With time waning in the fifth, Wilder was in the most trouble of his career. Wilder got a reprieve when Bayless warned Fury about leaning on him, then took a point from the Gypsy King for putting Wilder in a headlock. In clinches, Fury did bend down on Wilder’s neck until Bayless would intervene. Under the tutelage of Emanuel Steward, Lennox Lewis was sometimes known for pushing down on the back of opponent’s necks and slamming in an uppercut. It’s how he finished Michael Grant and Mike Tyson.
Fury’s leaning ploy seemed to wear down Wilder, who could not do much in the sixth. Fury outlanded him in the round, 17-3, with 14 of the 17 connects being power shots. Flagging on wobbly legs, Wilder only could muster 18 punches in the round to Fury’s 58.
When Fury pressed Wilder, “The Bronze Bomber” could do little to resist. There was also something interesting to note: Bayless peered in on Wilder’s corner between the sixth and seventh rounds, concerned Wilder might not have much resistance left.
A round later, his suspicions were confirmed by Wilder’s corner.
Fury started the seventh with a left hook, and again Wilder was backing up. Wilder had no legs. He was standing on pride and little else.
Trapped in a corner, Wilder was on the receiving end of a Fury barrage, when Breland threw in the towel. Bayless immediately stepped in at the 1:39 mark of the seventh to mercifully end it.
“I’m doing good. Things like this happen,” Wilder said. “The best man won tonight, but my corner threw in the towel and I was ready to go out on my shield. I had a lot of things going on heading into this fight.
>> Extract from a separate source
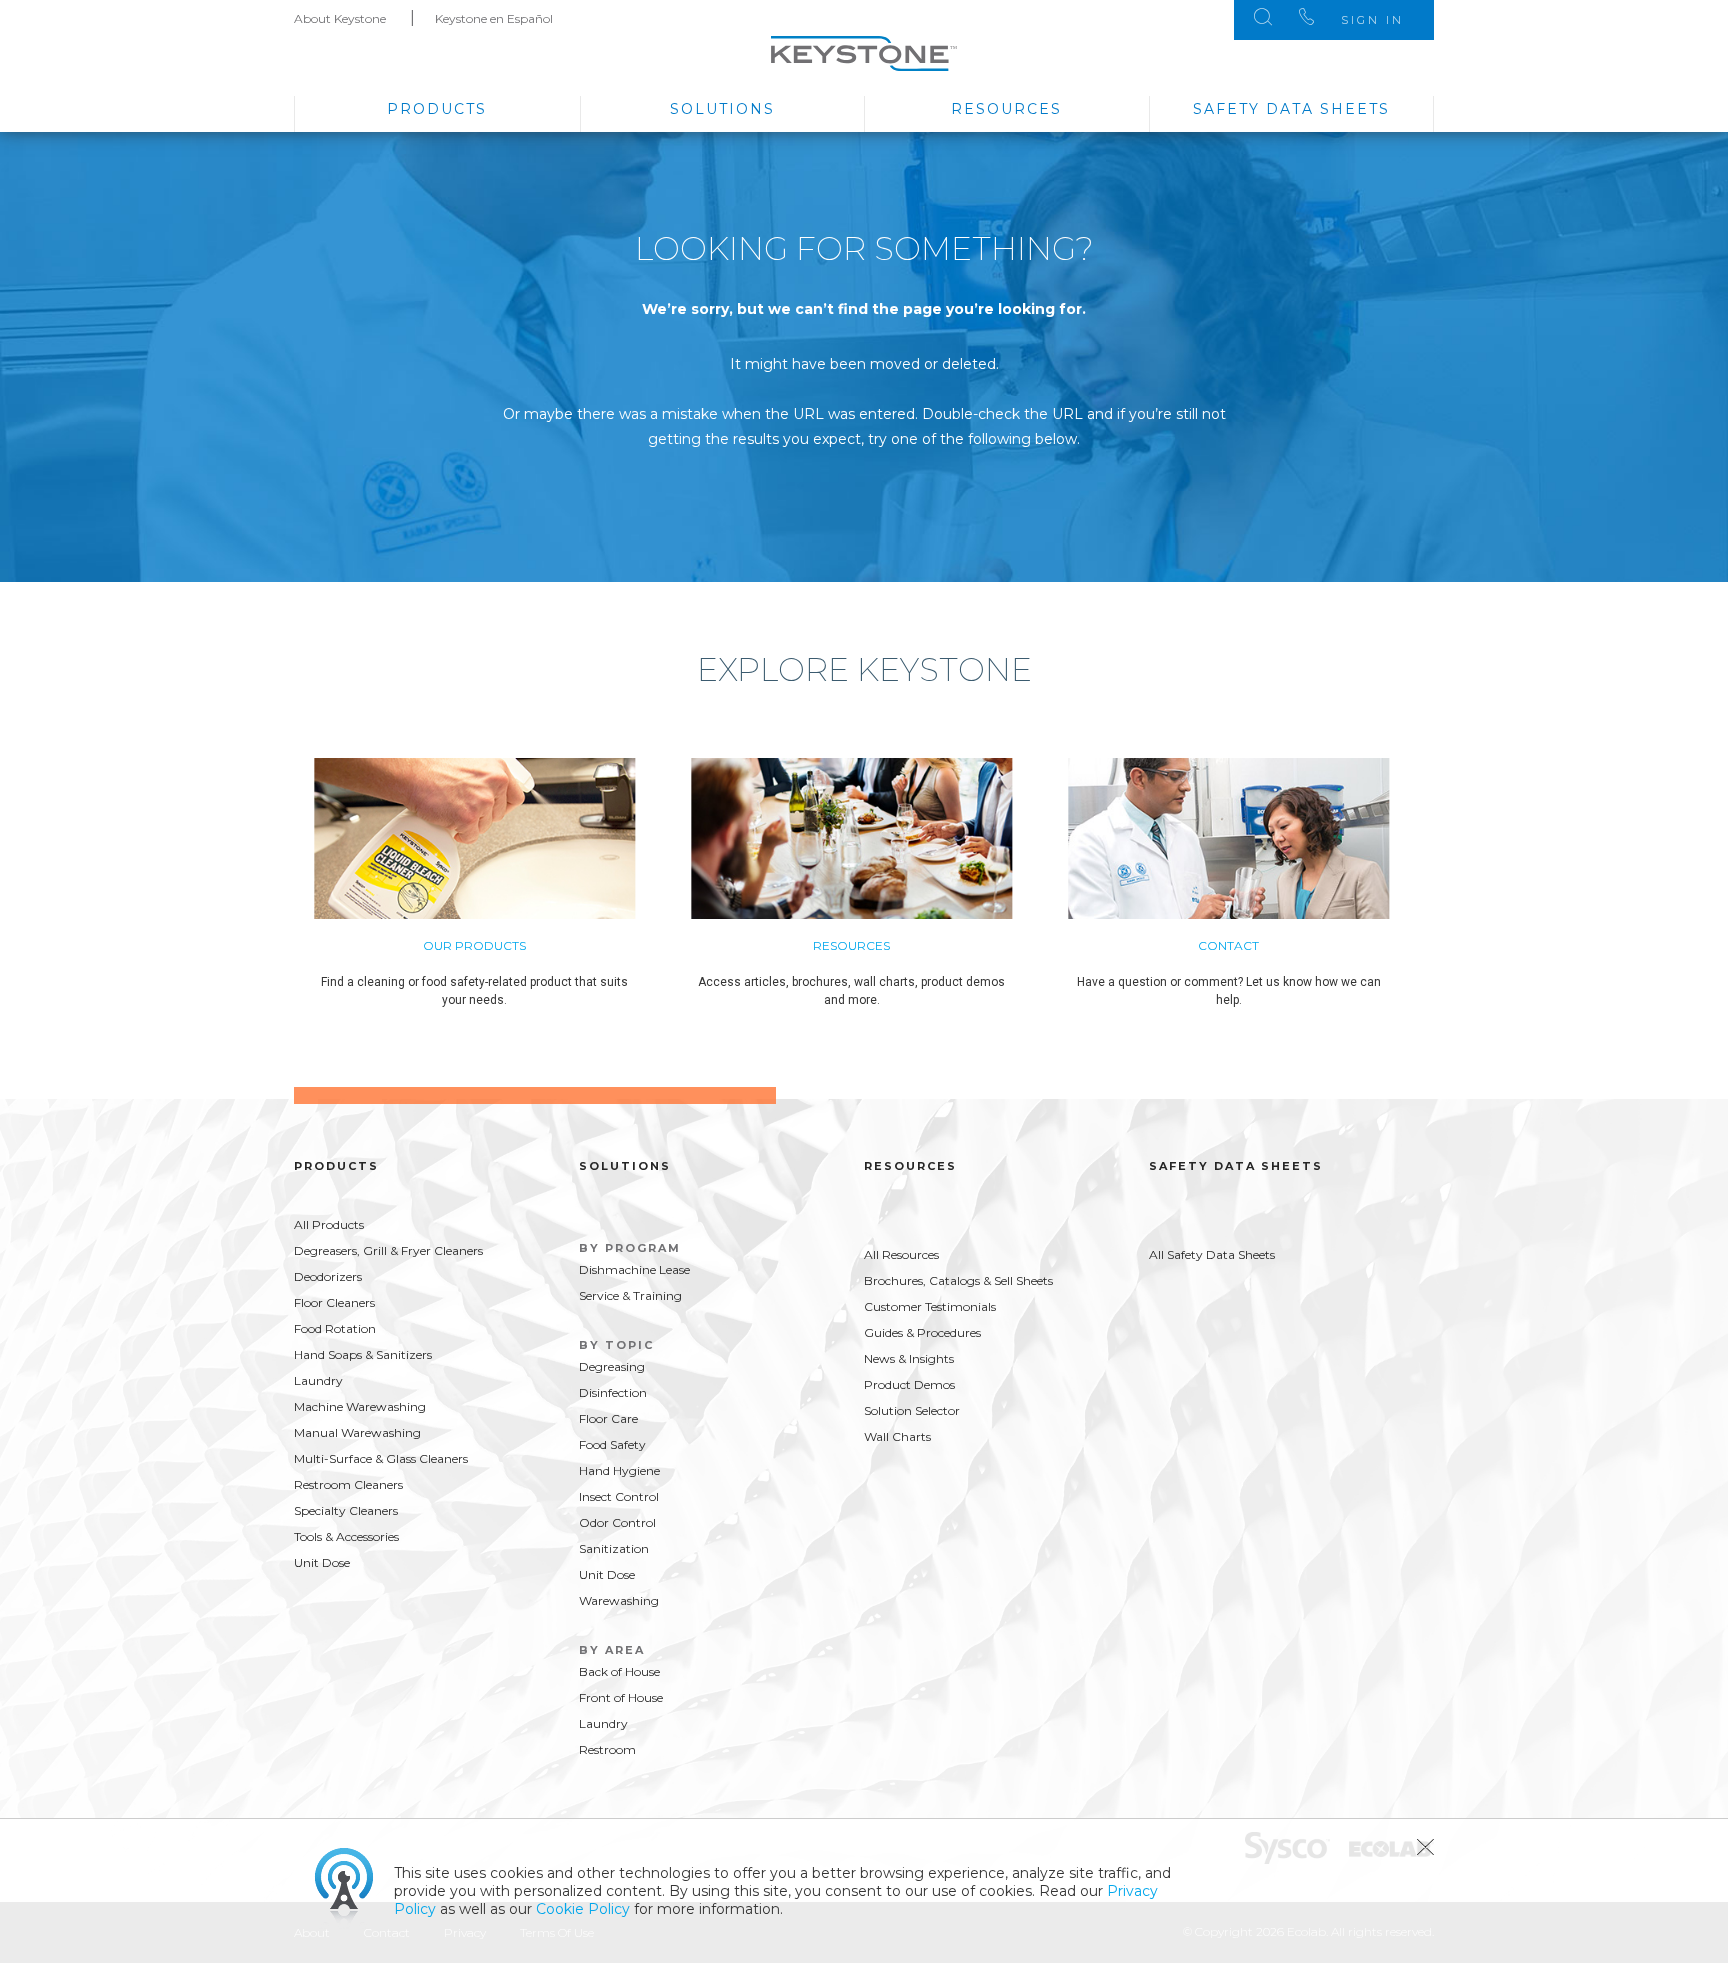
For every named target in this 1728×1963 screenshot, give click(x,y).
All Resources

It is what it is, but I make no excuses tonight. I just wish my corner would have let me go out on my shield. I’m a warrior. He had a great performance and we will be back stronger.”
Fury entered the ring to the classic Patsy Cline tune “Crazy,” wearing a flowing, red velvet robe and a crown sitting on a rolling throne. He left the ring as the heavyweight champion of the world crooning a wonderful rendition of Don McLean’s classic “American Pie.”